И здесь надо вернуться к личности князя Василия Лукича и особенностям его карьеры.

Князь Петр Владимирович Долгоруков, известный генеалог, историк-любитель и публицист, в своем сочинении по русской истории дает весьма точную характеристику князя Василия Лукича. Долгоруков часто бывал пристрастен, и в его труде немало конкретных ошибок, но данная характеристика по сути вполне отвечает реальности.


Князь Василий Лукич, человек очень умный, ловкий и двуличный, ухаживал за своим двоюродным братом Алексеем и сыном последнего, Иваном, любимцем царя. Понимая ничтожность отца и сына, он надеялся подчинить их своему влиянию и при их помощи осуществить свои честолюбивые мечты… При помощи герцога де Лириа и иезуитов Василий затеял целую сеть интриг, из которых самой крупной был план восстановления патриаршего сана, с тем чтобы возвести в этот сан князя Якова Федоровича Долгорукого… круглого дурака, которым надеялись вертеть по желанию.


В примечании к этому тексту содержатся подкрепляющие его сведения: "Князь Василий Лукич, племянник известного Якова Долгорукого, не унаследовал прямоты и мужества своего дяди, осмелившегося противоречить и говорить правду в глаза Петру Великому. В молодости Василий Лукич был секретарем русского посольства при Людовике XIV. Он навсегда сохранил привычки и манеры французских придворных. Петр I, хорошо различавший людей, давал Василию Лукичу самые сложные и тонкие поручения. Долгорукий был послом во Франции во время Регентства и с большим блеском представлял Россию во время коронации Людовика XV. Был послом в Варшаве и ездил с секретной миссией в Курляндию. Во Франции Василий Лукич сблизился с иезуитами и обещал им свое содействие в разрешении им въезда в Россию и распространения их пропаганды" [104].
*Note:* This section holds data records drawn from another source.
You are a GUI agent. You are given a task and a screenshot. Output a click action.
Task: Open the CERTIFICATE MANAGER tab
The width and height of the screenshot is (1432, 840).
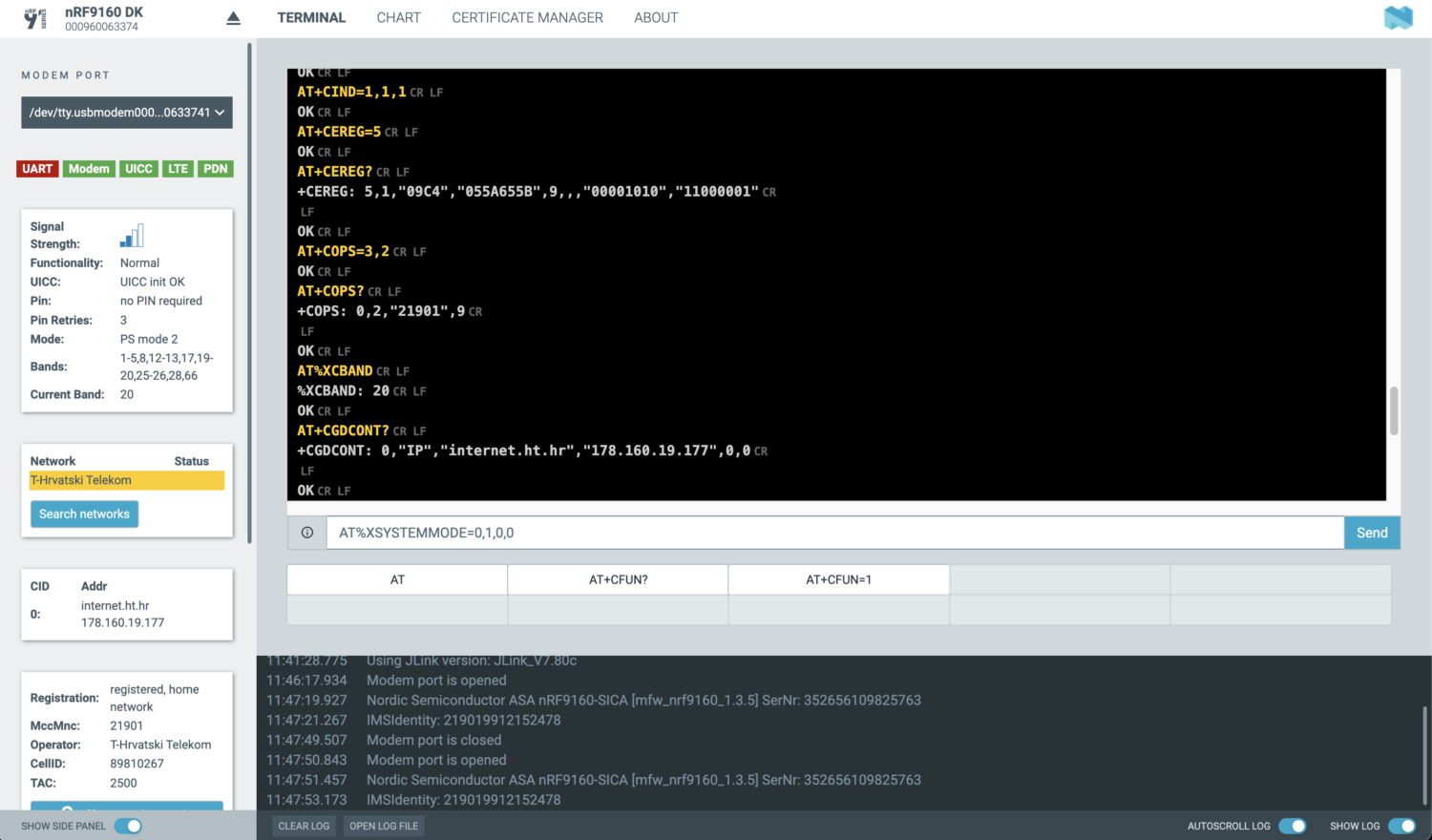click(527, 17)
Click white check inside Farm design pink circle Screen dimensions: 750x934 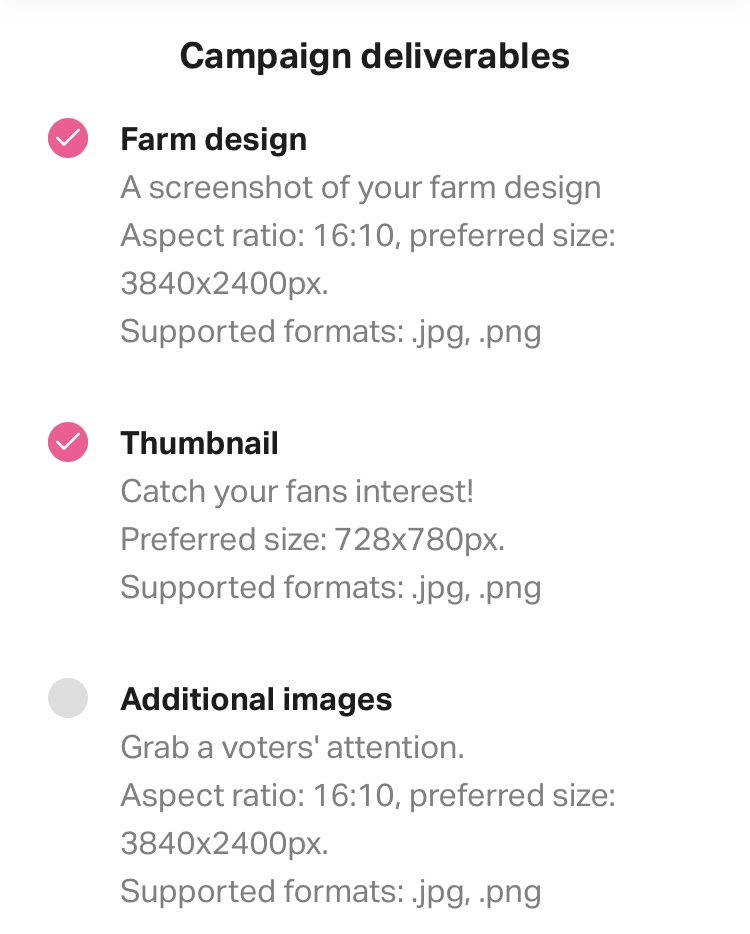click(x=68, y=138)
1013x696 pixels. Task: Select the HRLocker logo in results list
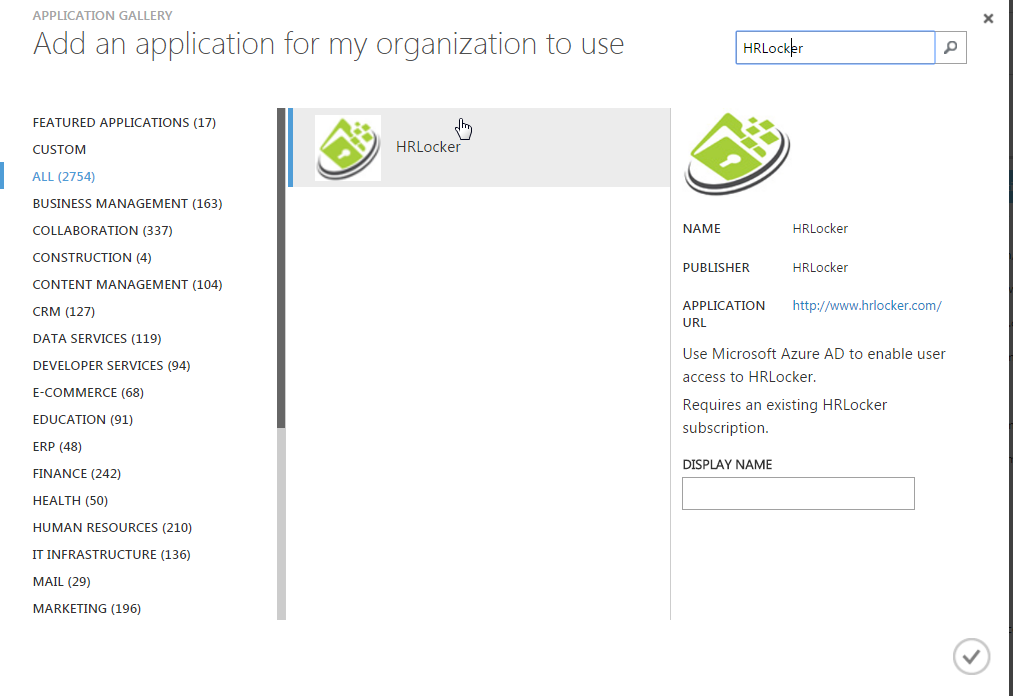[x=348, y=148]
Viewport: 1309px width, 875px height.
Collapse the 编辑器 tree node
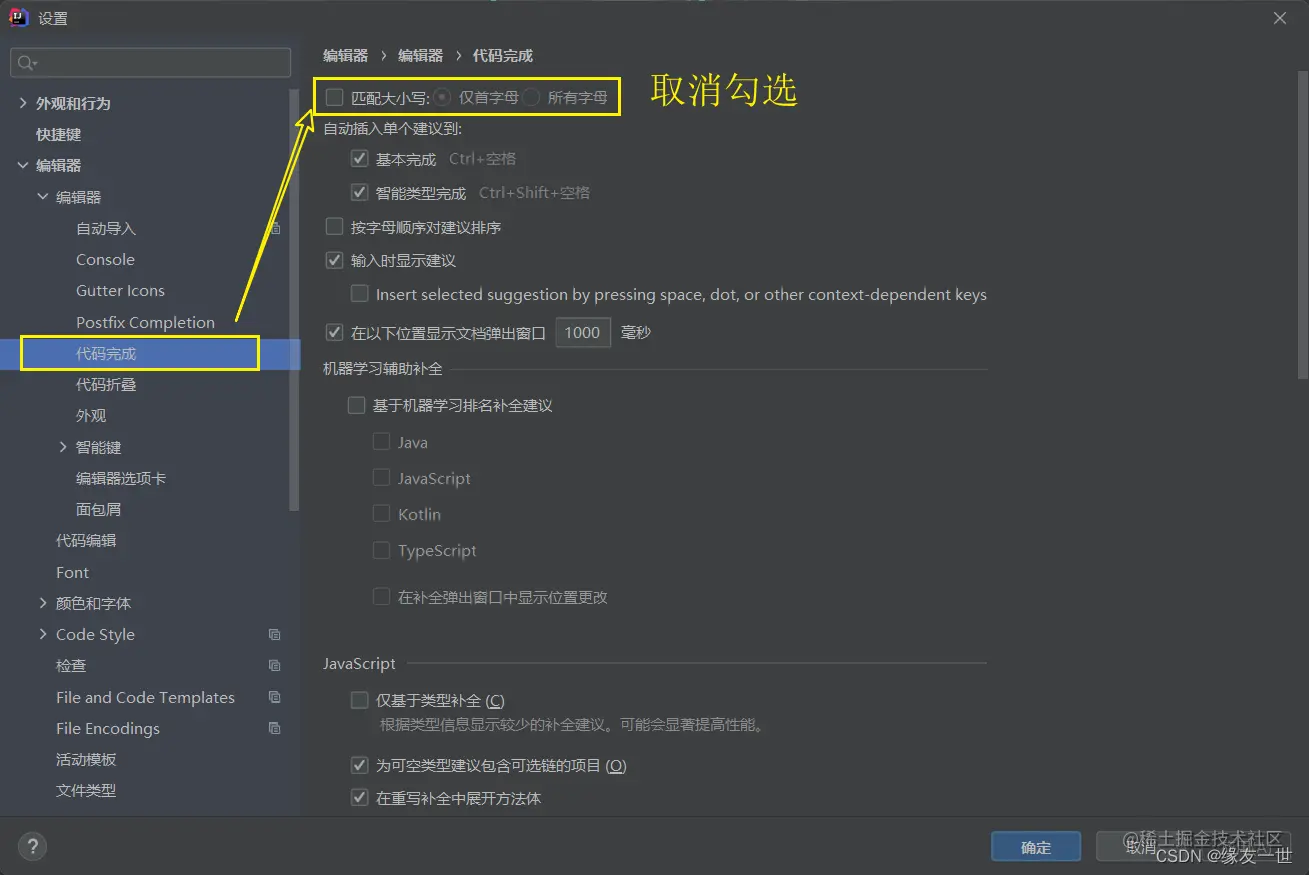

Исходя из этих данных и из того, что мы вообще знаем о князе Василии Лукиче, есть все основания предположить, что он и в критический момент февраля 1730 года затеял интригу с целью оттеснить князя Дмитрия Михайловича и стать фактическим правителем страны.

Перед князем Дмитрием Михайловичем встала еще одна мрачная проблема — все, что он затевал, он затевал вовсе не затем, чтобы поставить во главе государства князя Василия Лукича. И поскольку близость краха была ему не до конца еще понятна, этот новый поворот событий должен был усугубить уныние старого князя.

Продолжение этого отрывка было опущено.